TASK OBJECTIVE: Filter the entries, keeping every line with the word "each".

DATASET ENTRIES:
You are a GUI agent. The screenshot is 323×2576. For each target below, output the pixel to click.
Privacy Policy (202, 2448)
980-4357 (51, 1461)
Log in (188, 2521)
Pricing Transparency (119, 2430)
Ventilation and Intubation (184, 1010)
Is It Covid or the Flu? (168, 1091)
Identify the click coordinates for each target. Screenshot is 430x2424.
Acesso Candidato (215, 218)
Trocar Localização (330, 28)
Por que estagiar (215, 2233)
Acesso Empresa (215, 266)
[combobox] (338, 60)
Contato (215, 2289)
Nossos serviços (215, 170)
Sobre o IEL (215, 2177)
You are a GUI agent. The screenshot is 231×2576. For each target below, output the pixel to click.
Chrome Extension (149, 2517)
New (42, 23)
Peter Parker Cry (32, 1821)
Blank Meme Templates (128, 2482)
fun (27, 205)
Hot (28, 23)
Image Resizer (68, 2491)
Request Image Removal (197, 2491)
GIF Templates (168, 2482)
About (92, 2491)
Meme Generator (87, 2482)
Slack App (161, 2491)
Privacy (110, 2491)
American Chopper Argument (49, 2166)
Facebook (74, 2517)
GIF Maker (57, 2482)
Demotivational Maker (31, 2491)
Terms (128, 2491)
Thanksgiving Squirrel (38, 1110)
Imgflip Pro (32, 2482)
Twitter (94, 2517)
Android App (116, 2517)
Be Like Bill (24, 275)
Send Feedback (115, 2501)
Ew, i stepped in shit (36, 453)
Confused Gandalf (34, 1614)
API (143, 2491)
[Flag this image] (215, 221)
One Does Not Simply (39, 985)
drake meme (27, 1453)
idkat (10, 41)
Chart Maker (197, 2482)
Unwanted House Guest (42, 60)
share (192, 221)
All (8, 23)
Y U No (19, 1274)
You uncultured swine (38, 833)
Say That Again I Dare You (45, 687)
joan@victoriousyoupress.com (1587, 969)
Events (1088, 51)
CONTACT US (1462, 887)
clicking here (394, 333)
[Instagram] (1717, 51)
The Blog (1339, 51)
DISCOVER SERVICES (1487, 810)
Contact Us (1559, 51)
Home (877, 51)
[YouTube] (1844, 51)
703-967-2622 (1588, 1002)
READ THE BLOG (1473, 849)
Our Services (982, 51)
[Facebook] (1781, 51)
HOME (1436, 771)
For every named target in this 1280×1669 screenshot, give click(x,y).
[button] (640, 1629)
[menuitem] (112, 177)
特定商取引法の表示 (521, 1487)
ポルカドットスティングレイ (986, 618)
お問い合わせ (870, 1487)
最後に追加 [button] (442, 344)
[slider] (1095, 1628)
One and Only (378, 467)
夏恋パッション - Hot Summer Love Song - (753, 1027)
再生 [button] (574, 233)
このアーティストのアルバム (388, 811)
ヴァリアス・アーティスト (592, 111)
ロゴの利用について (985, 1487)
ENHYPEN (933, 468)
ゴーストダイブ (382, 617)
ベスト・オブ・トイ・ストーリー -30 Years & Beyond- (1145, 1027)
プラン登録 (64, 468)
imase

SOLUTION TO THE EXERCISE:
You are a GUI agent. The screenshot is 323×2576. For each target below, output the pixel to click.
Identify the click coordinates for each target. Screenshot is 430x2424.
You are a GUI agent. The screenshot is 231×2576. For each target below, output the pixel to click.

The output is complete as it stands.